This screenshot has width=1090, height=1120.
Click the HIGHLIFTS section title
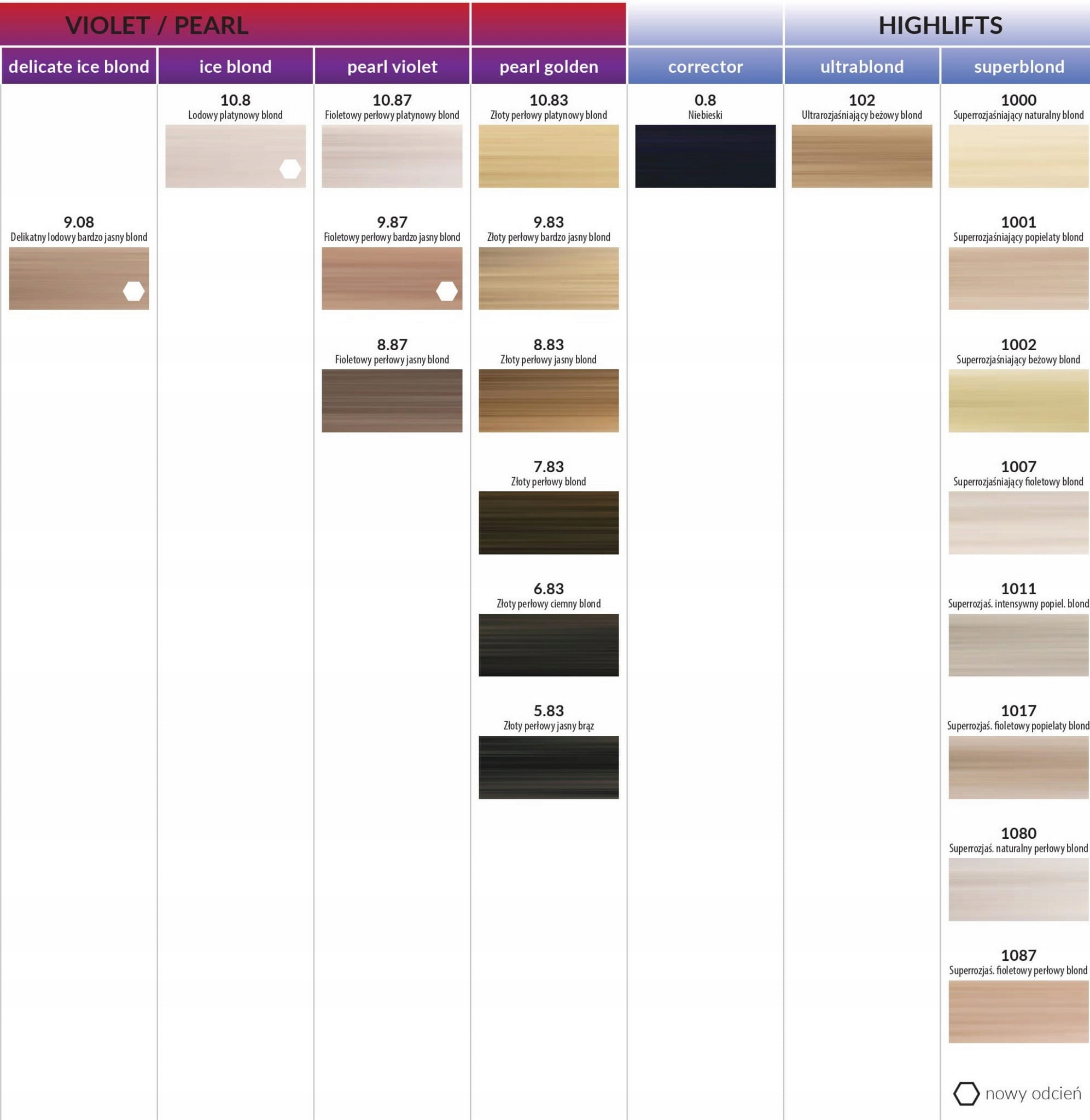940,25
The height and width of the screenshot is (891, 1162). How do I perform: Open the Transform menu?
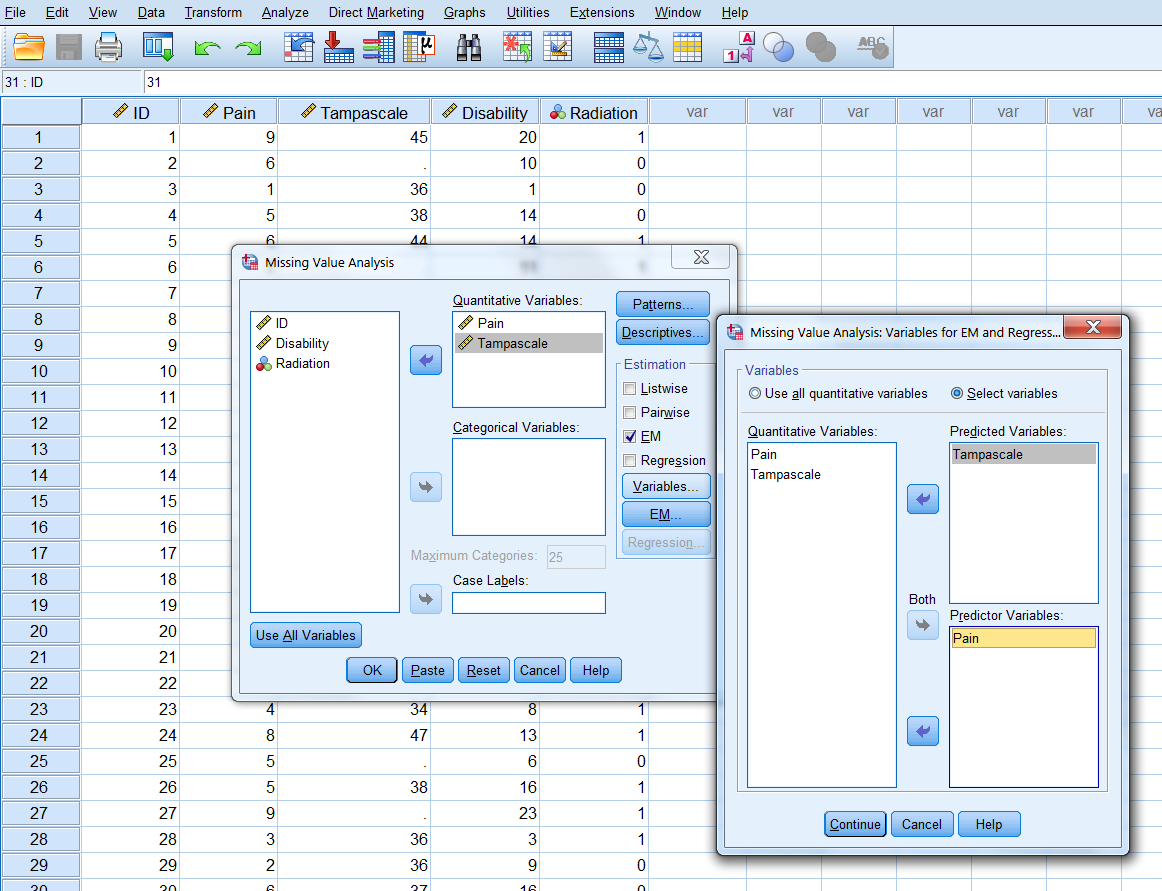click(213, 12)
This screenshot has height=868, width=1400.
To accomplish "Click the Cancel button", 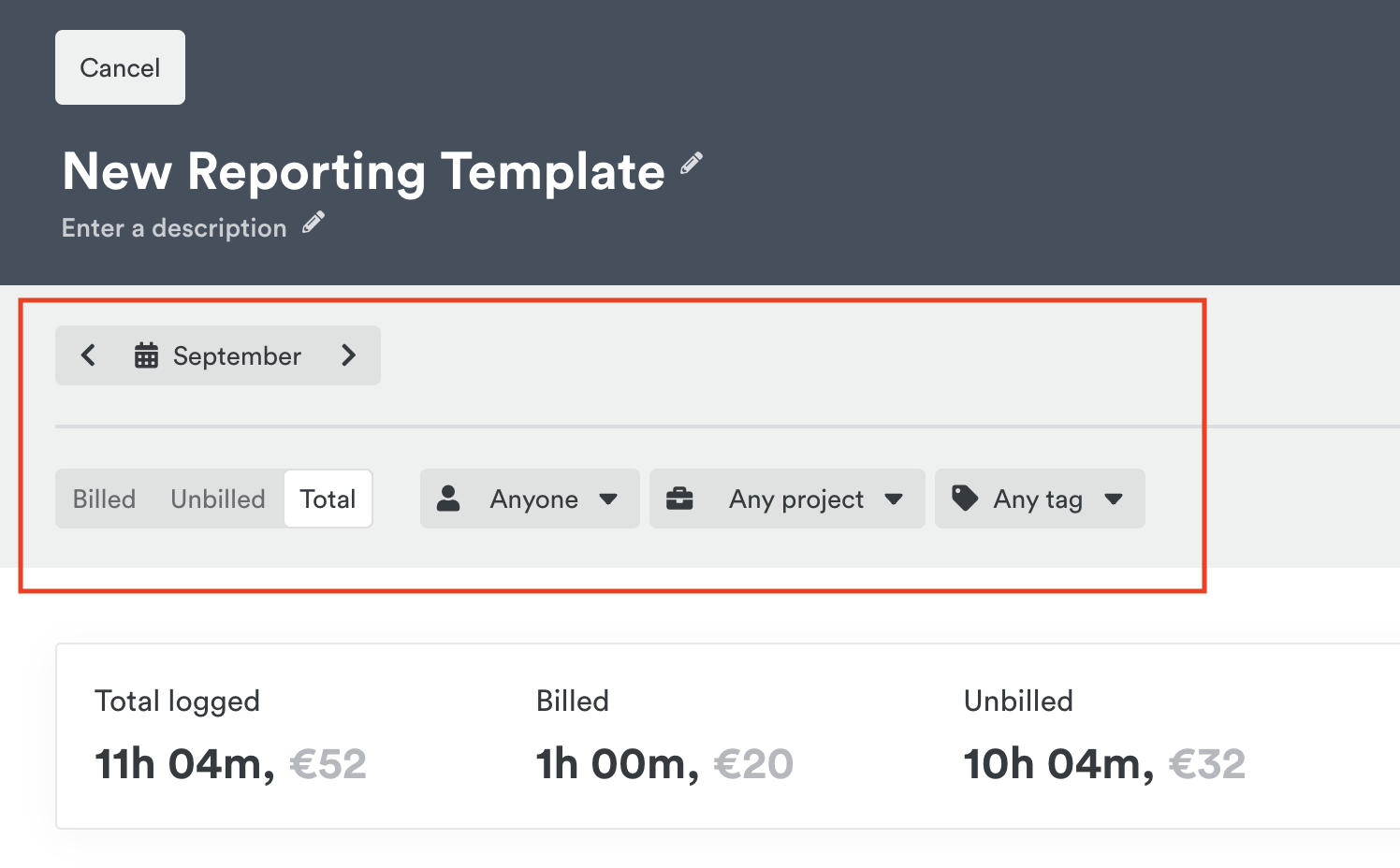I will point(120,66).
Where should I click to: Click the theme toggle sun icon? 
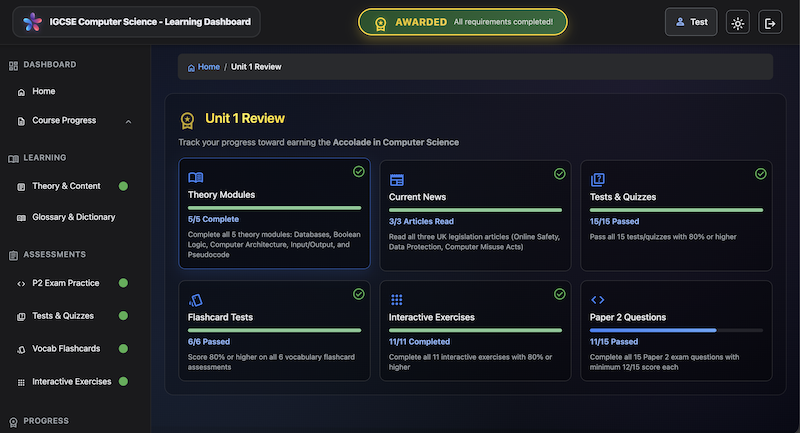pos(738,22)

**Written instruction:** Count the lines in the rows above that contain the string "This", with case taken into account, and give only that number.

**Written response:** 2